The Perfect Day

The Perfect Day-599041

It started with coffee. The foamy kind, where the tiny milk bubbles butt against your top lip like a dam and your tongue becomes a rush of smooth espresso warmth. The taste is charged with the memories of unhurried conversations shared over cups like this back home, in the clatter of cafés and company of old friends. And for a moment I am there…The sun streams in and warms the tiles, and fat Freddy’s Drop breathes kiwiana and coolness in to the room.

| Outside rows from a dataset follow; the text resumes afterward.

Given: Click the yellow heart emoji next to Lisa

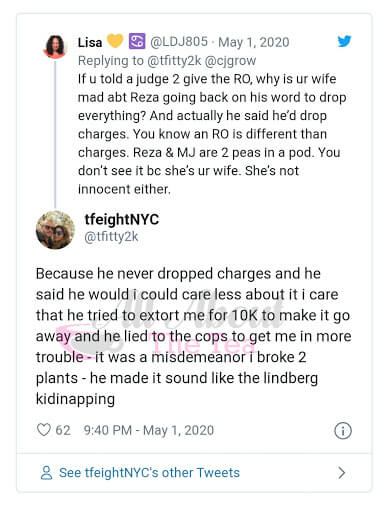Looking at the screenshot, I should tap(115, 41).
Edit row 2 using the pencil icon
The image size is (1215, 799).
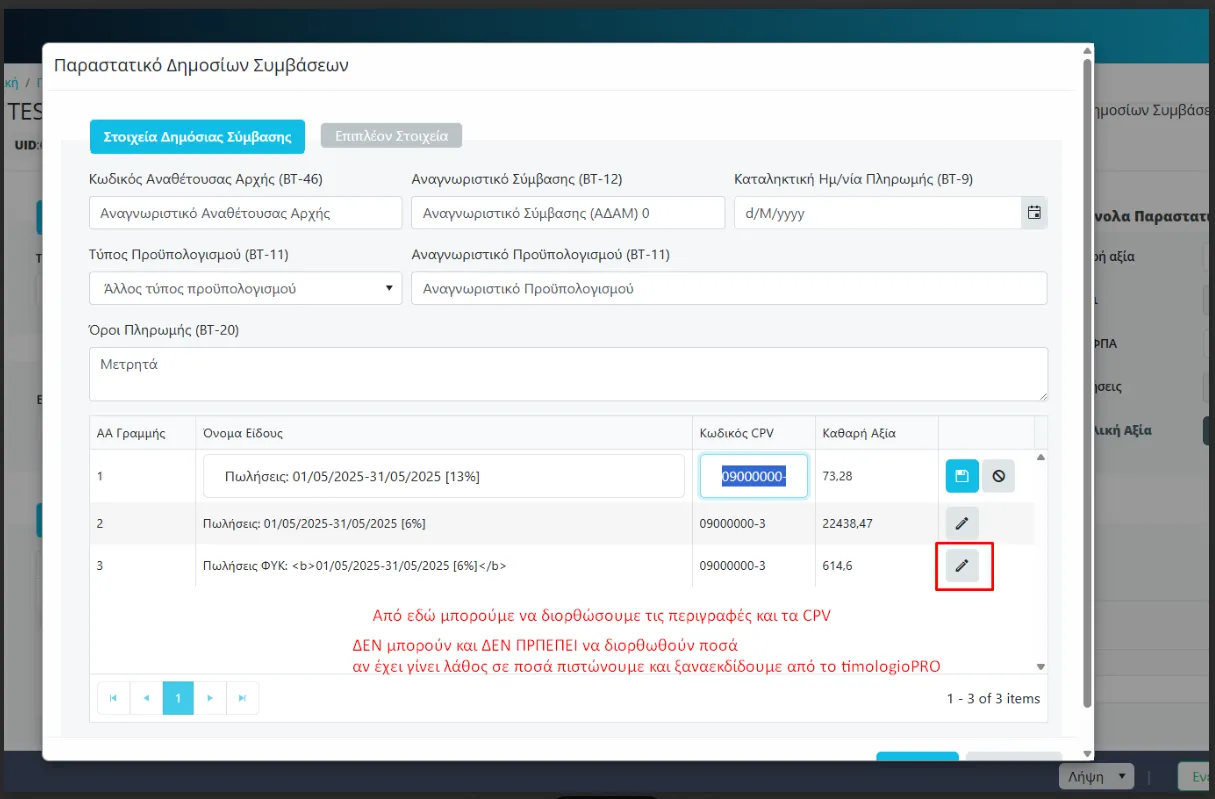pos(962,523)
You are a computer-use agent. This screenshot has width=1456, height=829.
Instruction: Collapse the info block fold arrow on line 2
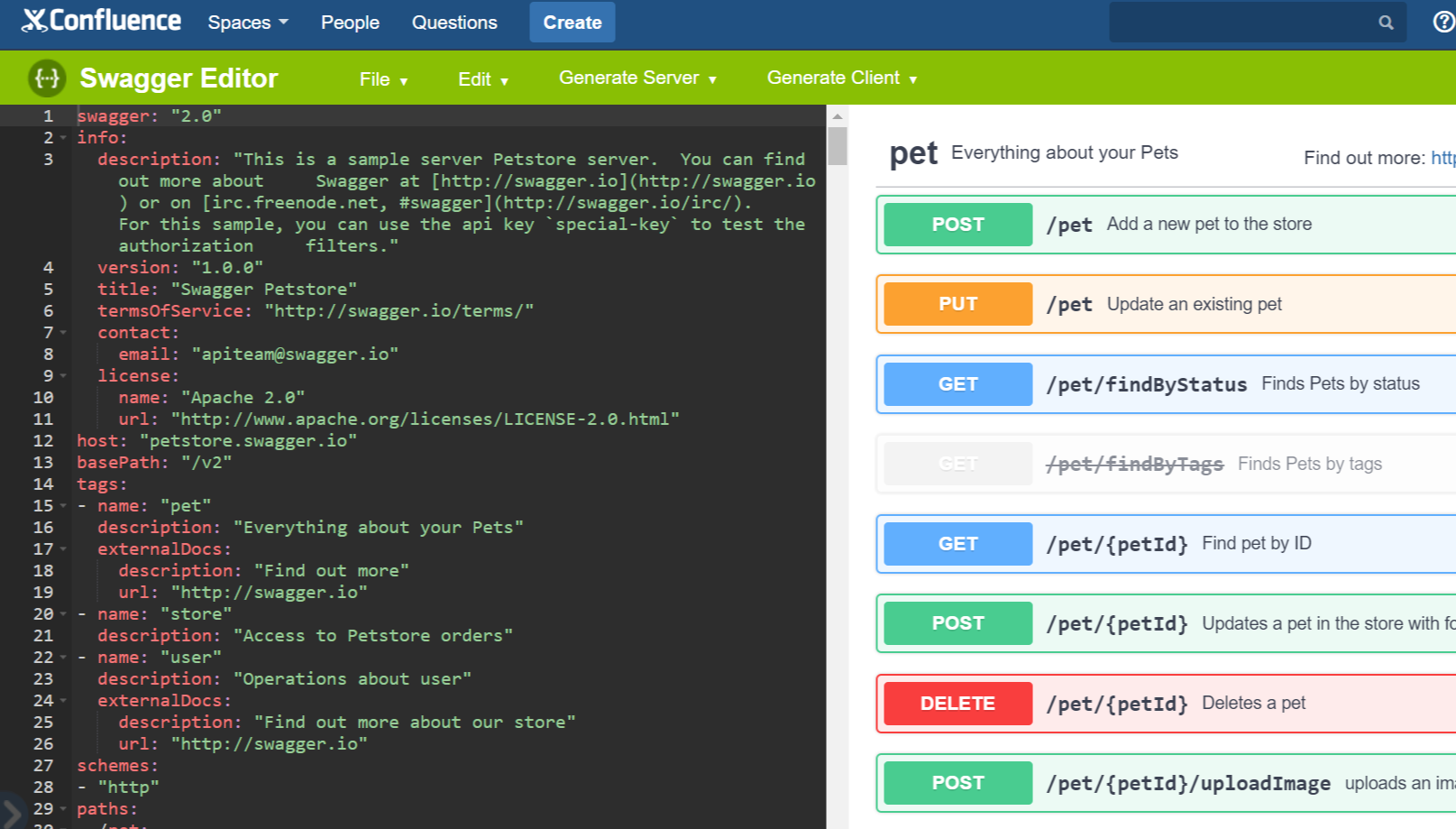(x=63, y=138)
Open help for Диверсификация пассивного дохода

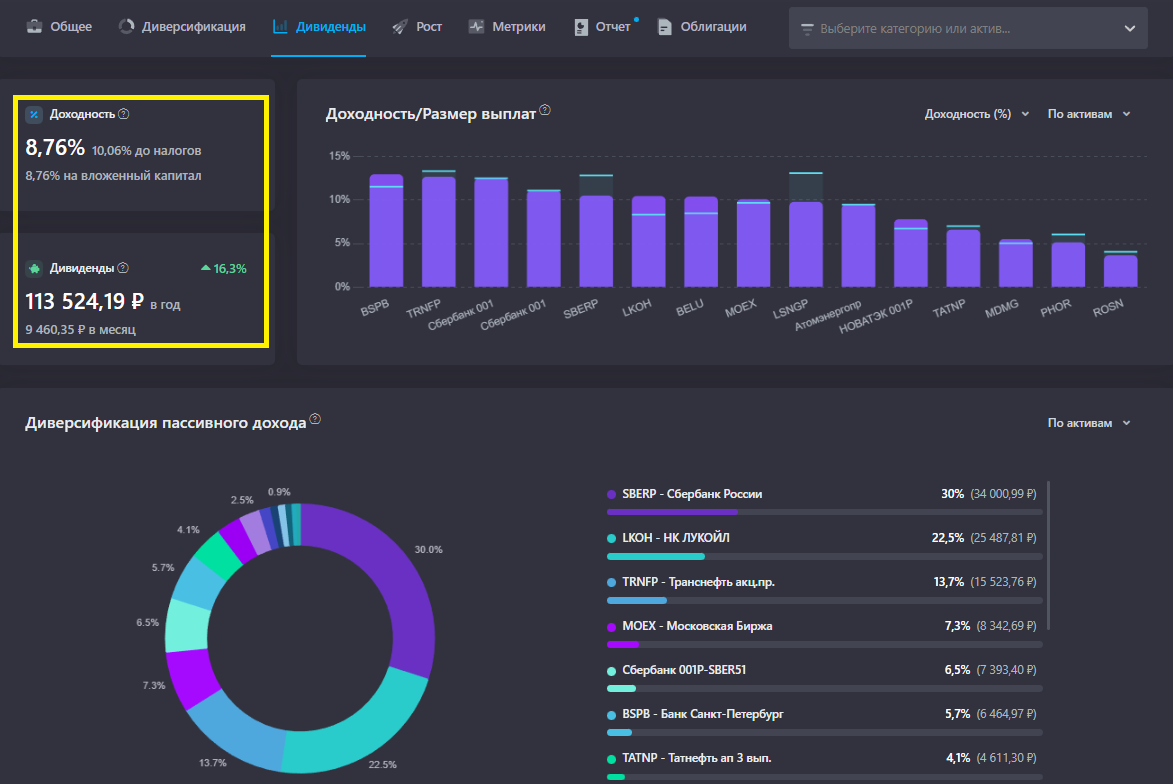(315, 419)
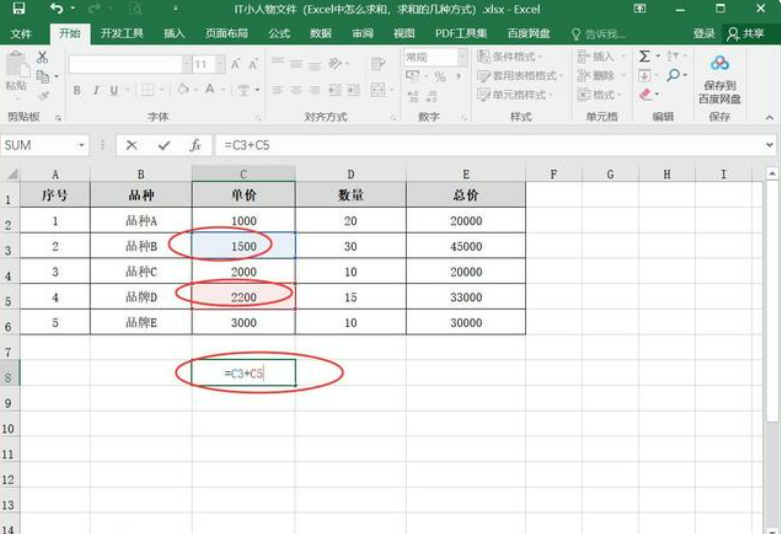Open the Name Box dropdown showing SUM

[82, 145]
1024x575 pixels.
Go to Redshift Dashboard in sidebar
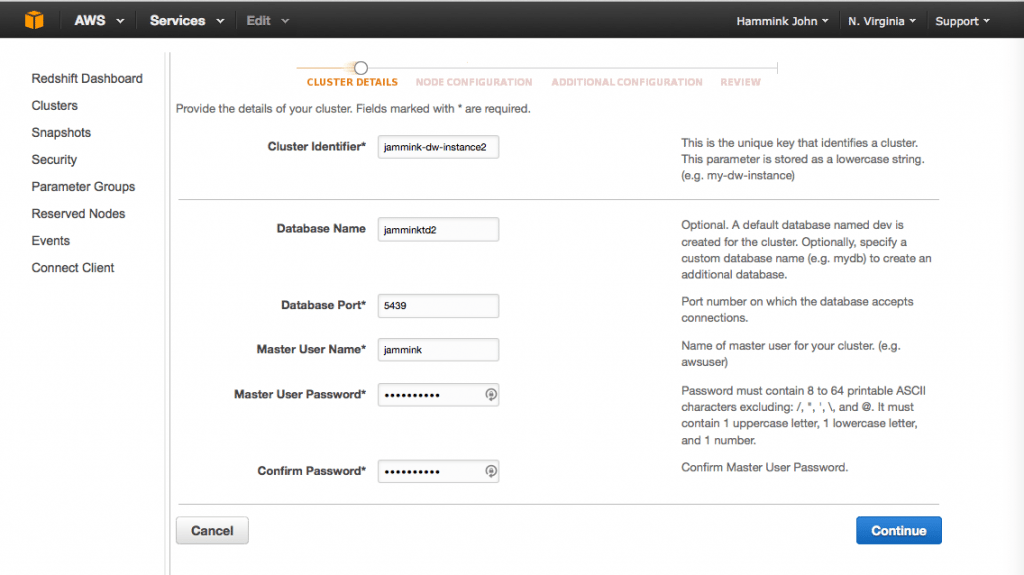click(87, 78)
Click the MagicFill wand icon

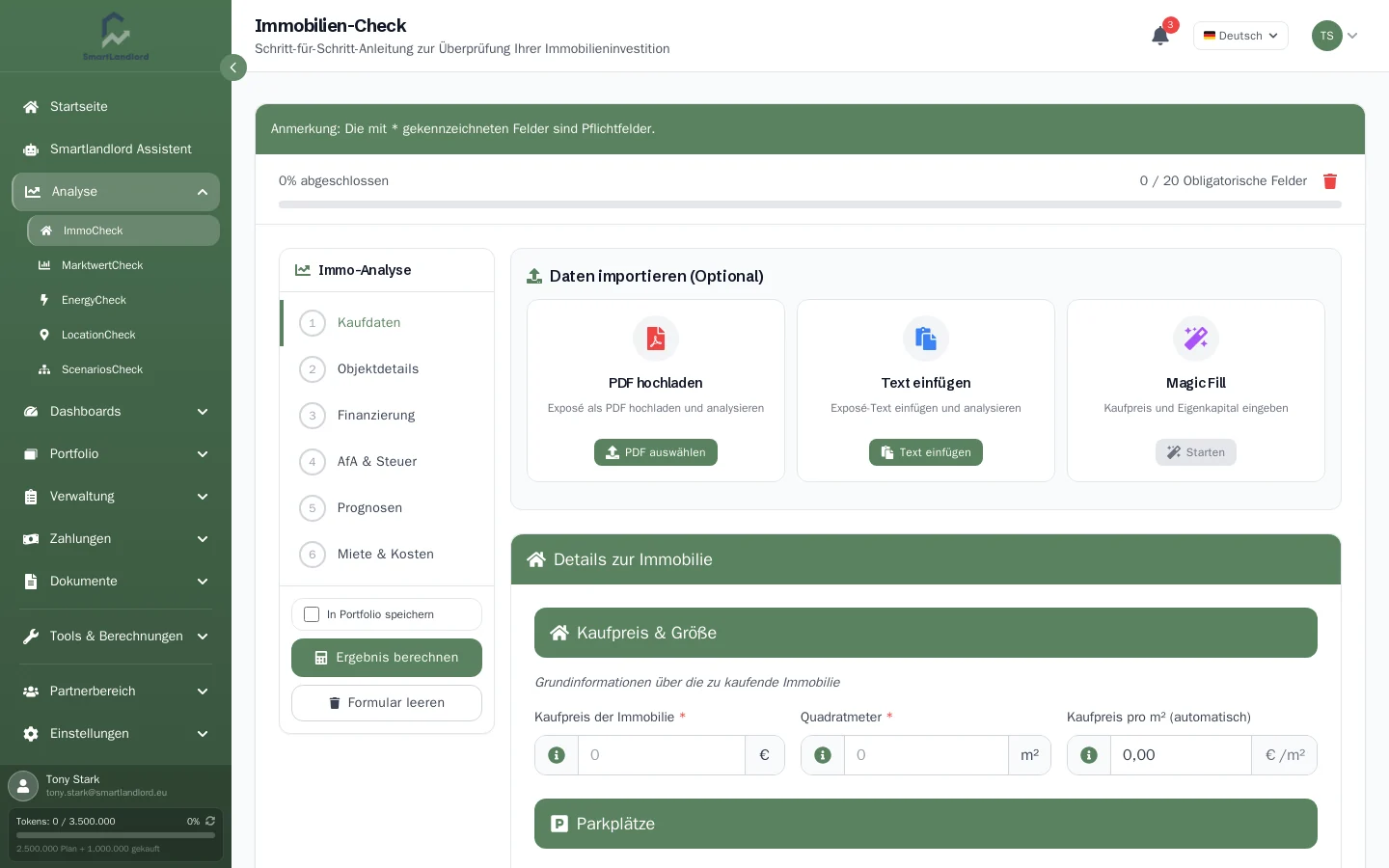coord(1196,339)
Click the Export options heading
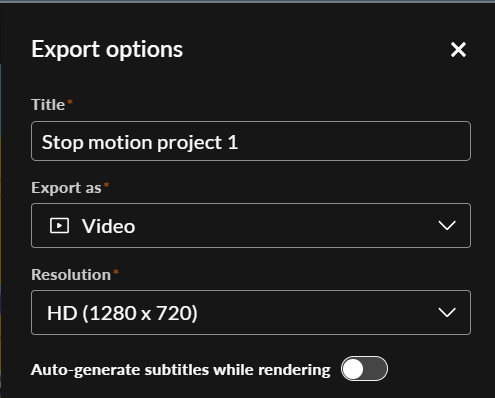Image resolution: width=495 pixels, height=398 pixels. point(107,50)
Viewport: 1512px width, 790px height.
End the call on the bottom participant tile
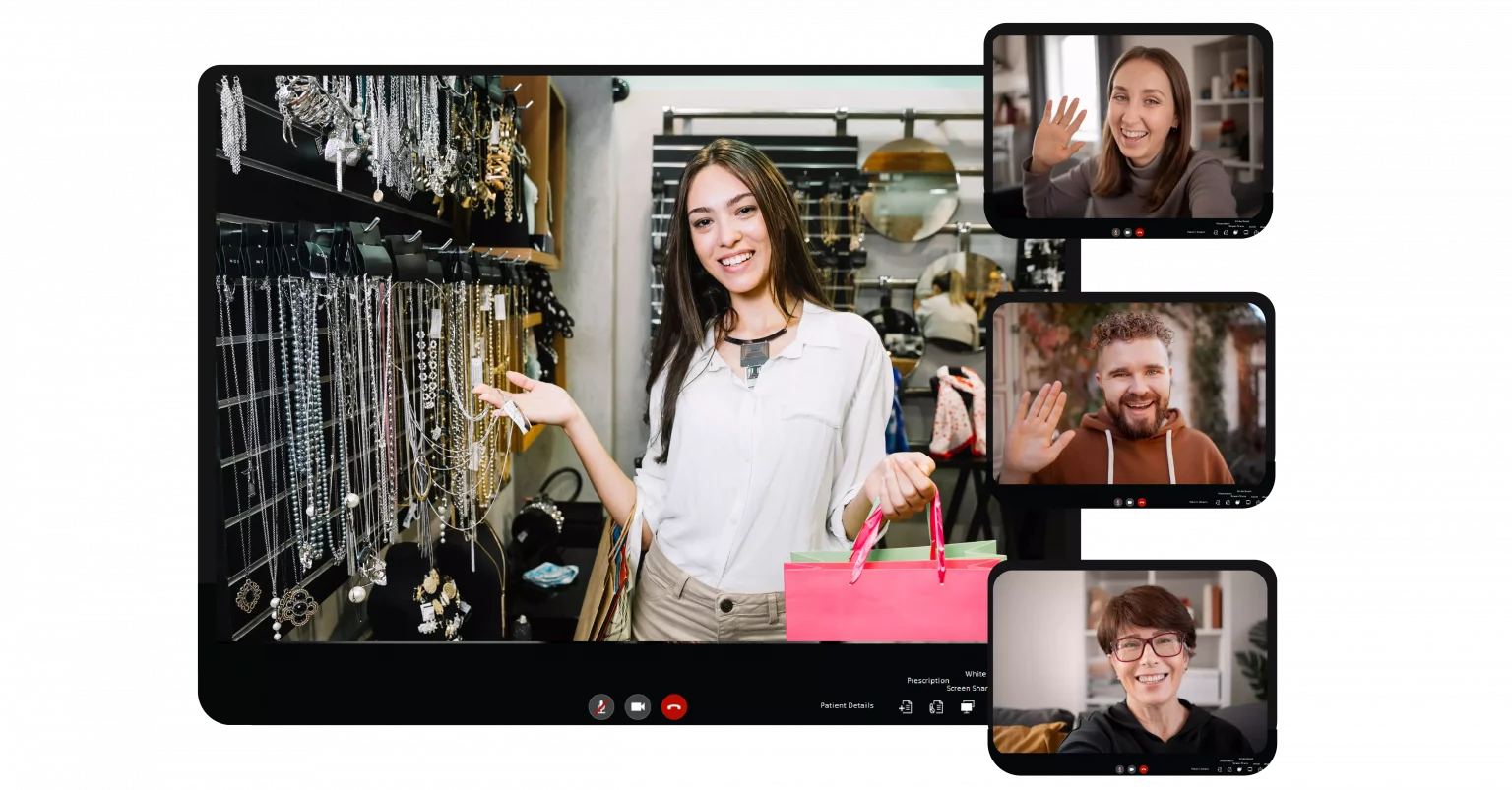(x=1142, y=769)
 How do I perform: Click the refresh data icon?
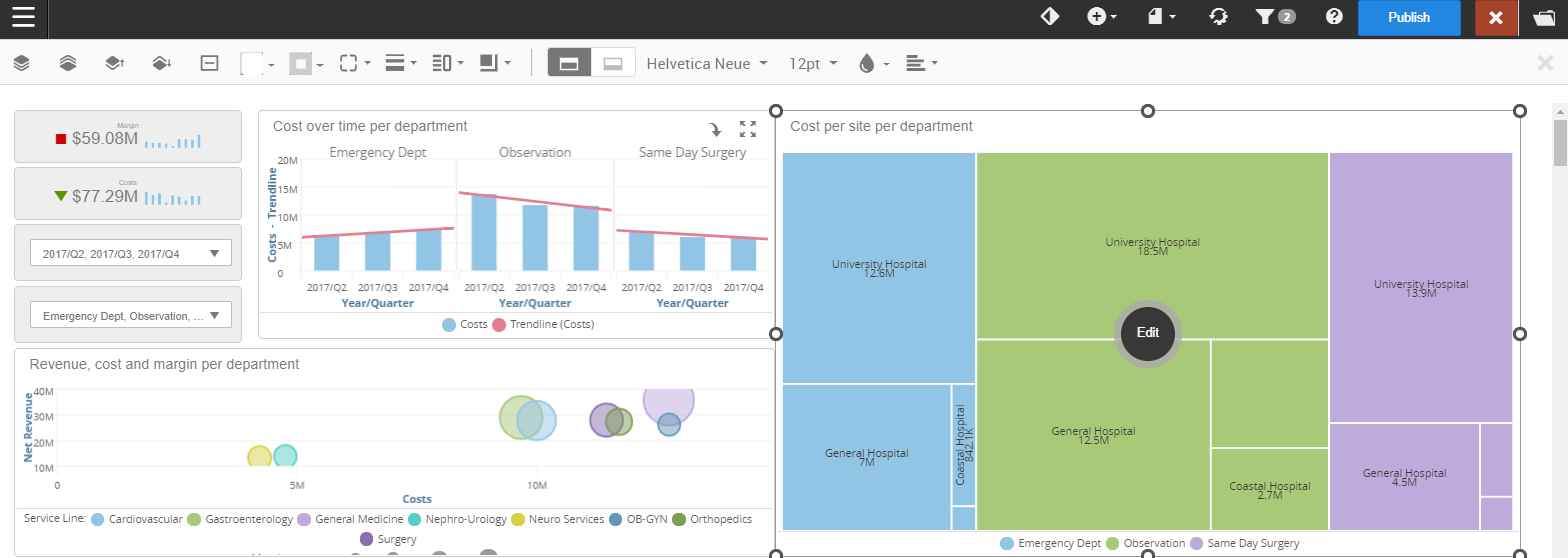(1218, 17)
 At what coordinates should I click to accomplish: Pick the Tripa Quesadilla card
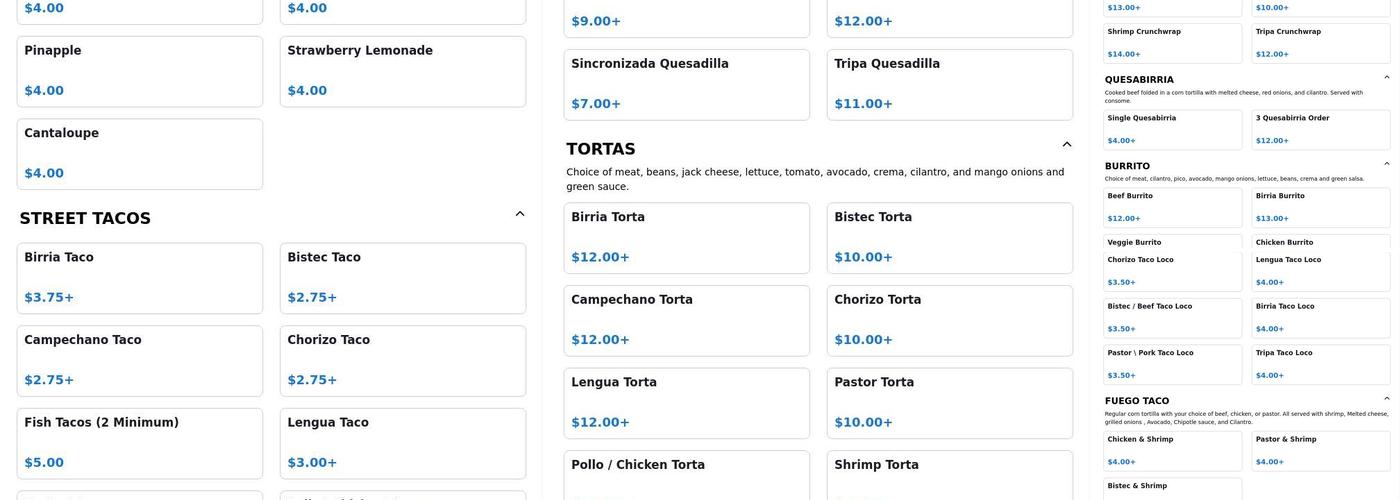pyautogui.click(x=949, y=85)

I take time to turn over the fresh memories from this morning, when wedged in the back of a tuk-tuk I whirred through colourful lanes to parts of the city undiscovered to me.   The rainbow had been spliced and laid out in neat piles by men selling vegetables. Each one busily loaded handfuls of bright pigment in to a swinging basket, and balanced these with weights in another while they shouted and pointed to distracted patrons.  Goats bounced and were hurried away to the edges of the lane – the less lucky among them stripped of their hides and hung by their feet in the open windows, next to shirtless butchers with knives that must have been sharper than they looked.  Proud white-robed men with beards and matching caps strode alongside women swathed in black, the sunlight dancing from their jewelled noses.  Taxi horns blared, bus engines growled and bells climbed over the cacophony.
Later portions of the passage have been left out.